Impacts From Interstellar Objects Should Leave Very Distinct Craters

In a recent study submitted to Earth and Planetary Astrophysics, a team of researchers from Yale University investigated how to identify impact craters that may have been created by Interstellar Objects (ISOs). This study is intriguing as the examination of ISOs has gained notable interest throughout the scientific community since the discoveries and subsequent research of ‘Oumuamua and Comet 2I/Borisov in 2017 and 2019, respectively. In their paper, the Yale researchers discussed how the volume of impact melt within fixed-diameter craters could be a possible pathway for recognizing ISO craters, as higher velocity impacts produce greater volumes of impact melt.

“`Oumuamua and Borisov were landmark discoveries,” said Samuel Cabot, a PhD Candidate in the Department of Astronomy at Yale University. “They have generated a considerable response in the astrophysics community. At present, there is no theory that adequately explains every aspect of `Oumuamua. The strongest arguments to date point to a completely new type of astronomical object, beyond the asteroids and comets we are familiar with. Comet Borisov was also peculiar since its makeup was different from virtually every comet in our own Solar System. The fact it was ejected from its original system relays some information about the earliest stages of planet formation.”

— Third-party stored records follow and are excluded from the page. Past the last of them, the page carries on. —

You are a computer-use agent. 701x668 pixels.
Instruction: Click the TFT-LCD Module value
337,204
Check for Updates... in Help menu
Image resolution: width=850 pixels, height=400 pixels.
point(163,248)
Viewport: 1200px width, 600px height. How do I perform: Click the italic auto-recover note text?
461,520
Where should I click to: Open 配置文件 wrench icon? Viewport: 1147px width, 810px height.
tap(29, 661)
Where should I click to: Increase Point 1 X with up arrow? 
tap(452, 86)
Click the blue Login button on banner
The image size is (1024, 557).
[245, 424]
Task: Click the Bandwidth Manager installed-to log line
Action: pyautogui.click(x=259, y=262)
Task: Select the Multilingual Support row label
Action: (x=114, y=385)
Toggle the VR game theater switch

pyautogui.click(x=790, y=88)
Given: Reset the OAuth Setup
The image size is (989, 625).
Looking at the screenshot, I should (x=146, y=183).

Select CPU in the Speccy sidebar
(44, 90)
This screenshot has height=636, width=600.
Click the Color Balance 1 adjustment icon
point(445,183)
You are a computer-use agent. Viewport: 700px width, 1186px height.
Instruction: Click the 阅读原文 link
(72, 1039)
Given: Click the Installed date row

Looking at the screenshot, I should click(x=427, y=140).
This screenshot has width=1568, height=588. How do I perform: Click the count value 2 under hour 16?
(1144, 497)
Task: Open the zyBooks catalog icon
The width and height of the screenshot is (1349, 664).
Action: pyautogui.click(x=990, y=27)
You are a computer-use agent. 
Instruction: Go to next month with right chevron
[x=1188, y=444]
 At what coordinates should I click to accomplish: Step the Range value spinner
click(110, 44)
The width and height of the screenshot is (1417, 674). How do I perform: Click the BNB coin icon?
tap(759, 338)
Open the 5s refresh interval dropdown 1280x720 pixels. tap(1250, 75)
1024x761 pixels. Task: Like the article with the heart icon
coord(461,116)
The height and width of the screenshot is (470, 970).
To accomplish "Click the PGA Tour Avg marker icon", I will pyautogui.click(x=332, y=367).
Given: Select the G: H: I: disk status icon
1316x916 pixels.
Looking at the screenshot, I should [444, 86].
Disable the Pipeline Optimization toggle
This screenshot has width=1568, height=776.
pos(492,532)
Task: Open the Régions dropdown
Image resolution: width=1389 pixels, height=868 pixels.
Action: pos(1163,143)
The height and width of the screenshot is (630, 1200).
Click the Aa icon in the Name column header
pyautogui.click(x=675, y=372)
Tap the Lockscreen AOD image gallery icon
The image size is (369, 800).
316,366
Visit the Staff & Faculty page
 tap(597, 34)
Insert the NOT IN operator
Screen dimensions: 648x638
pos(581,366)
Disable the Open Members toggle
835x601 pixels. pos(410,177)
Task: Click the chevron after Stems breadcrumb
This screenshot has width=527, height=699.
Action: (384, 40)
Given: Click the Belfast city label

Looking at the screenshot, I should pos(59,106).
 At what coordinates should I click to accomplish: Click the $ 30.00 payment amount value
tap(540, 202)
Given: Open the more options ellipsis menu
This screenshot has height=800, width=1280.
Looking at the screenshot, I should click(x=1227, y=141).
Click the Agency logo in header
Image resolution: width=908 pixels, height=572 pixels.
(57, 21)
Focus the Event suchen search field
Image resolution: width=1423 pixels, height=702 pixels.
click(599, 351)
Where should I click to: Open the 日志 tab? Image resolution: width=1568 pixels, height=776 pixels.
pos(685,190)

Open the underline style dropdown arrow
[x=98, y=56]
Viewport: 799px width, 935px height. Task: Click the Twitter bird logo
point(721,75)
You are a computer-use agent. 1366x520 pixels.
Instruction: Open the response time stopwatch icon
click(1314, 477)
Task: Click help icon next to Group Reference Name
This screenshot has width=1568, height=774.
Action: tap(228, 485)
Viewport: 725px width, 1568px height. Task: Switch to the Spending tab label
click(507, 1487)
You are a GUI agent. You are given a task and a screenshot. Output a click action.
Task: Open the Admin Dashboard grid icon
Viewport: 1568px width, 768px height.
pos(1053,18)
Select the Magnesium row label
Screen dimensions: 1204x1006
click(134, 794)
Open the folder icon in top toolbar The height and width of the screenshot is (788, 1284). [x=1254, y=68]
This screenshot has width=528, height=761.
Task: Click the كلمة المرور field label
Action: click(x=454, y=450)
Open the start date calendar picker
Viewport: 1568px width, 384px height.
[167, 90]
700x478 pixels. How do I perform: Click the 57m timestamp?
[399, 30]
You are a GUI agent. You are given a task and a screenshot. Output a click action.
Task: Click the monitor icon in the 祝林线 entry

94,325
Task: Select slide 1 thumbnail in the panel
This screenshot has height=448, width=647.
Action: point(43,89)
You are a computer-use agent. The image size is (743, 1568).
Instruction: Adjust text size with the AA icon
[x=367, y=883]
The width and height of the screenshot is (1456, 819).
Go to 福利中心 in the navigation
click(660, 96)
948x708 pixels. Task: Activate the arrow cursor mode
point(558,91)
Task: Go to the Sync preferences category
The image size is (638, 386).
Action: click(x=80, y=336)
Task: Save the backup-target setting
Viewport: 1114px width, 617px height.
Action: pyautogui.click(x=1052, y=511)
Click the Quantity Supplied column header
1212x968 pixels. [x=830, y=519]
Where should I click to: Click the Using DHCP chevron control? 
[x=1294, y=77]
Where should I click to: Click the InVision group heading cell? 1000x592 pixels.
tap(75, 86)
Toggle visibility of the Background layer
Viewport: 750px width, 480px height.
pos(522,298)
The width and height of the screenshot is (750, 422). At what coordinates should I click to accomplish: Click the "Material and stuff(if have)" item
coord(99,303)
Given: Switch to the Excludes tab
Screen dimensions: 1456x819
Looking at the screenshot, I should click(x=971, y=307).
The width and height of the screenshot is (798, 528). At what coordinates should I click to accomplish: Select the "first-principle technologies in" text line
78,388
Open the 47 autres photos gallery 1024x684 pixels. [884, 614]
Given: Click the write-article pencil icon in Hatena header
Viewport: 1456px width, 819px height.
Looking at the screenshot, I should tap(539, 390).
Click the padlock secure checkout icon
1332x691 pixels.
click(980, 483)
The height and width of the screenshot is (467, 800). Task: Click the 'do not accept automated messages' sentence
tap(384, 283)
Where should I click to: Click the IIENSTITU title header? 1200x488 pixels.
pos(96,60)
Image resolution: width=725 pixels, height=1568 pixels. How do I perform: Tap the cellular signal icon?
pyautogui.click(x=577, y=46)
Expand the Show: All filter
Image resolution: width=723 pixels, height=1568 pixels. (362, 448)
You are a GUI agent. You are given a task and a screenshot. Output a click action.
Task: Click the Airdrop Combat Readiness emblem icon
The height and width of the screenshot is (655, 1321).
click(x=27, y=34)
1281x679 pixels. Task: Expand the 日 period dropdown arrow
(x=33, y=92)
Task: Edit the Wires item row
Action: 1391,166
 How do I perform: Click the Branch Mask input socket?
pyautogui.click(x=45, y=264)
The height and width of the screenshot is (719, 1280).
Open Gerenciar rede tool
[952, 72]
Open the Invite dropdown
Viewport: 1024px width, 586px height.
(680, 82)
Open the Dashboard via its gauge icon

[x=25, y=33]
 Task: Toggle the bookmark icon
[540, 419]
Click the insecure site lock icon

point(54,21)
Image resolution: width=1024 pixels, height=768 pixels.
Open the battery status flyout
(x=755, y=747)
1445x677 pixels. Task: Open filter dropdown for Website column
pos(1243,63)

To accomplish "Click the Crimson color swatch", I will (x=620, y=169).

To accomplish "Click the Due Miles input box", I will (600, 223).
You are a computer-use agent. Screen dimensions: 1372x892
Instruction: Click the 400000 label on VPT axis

For their study, the researchers conducted hydrodynamical simulations with projectiles of varying mass and impact velocities up to 100 km (62 miles) per second. The researchers chose a maximum velocity of 100 km (62 miles) per second since it is currently hypothesized that impacts within our solar system never reach equal to or greater than this velocity, thus these speeds are rarely used in scientific literature. While the paper discusses how searching for craters with impact melt volume to diameter ratios could be used to identify ISO craters, it concludes that locating ISO craters might soon be possible through in situ (original location) or sample return analyses from robotic and crewed missions. The study put specific focus on Moon impacts since the “distinctive feature of ISOs is their relatively high encounter velocity compared to asteroids and comets”, the paper states.

“The most promising telltales of an ISO impact involve chemically analyzing the material within and around the crater,” Cabot explains. “Artemis missions may be crucial here since they will offer some of the first opportunities to analyze soils and rocks from the Moon since the Apollo program. Right now, though, it is hard to point to a specific crater.”

Impact melt is exactly what its name implies, as it is the remnants of rocks that were instantly melted due to a high-velocity impact from an asteroid or comet. Bits of these melts can cool rapidly to form glass, while large volumes of impact melt can pool to form what’s known as crater-fill deposits, which over time hardens to form an entirely new rock.

Cabot references NASA’s upcoming Artemis missions, which aim to put the first humans on the Moon since Apollo 17 in 1972, while also landing the first woman and person of color on the lunar surface, as well. Six Apollo missions from 1969 to 1972 returned 382 kilograms (842 pounds) of lunar rocks, sand, dust, core samples, and pebbles from six different landing sites on the lunar surface. How many kilograms (pounds) of lunar material will the Artemis astronauts return to Earth, and will these samples be able to teach us more about ISOs? Only time will tell, and this is why we science!

As always, keep doing science & keep looking up!